(Collected data)
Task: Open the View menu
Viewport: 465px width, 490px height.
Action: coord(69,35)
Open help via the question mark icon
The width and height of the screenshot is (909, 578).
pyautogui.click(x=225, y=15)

:: Problem description ::
Please type the entries above out again exactly.

:: Result of the task ::
Task: Open the View menu
Viewport: 465px width, 490px height.
Action: coord(69,35)
Open help via the question mark icon
The width and height of the screenshot is (909, 578).
pyautogui.click(x=225, y=15)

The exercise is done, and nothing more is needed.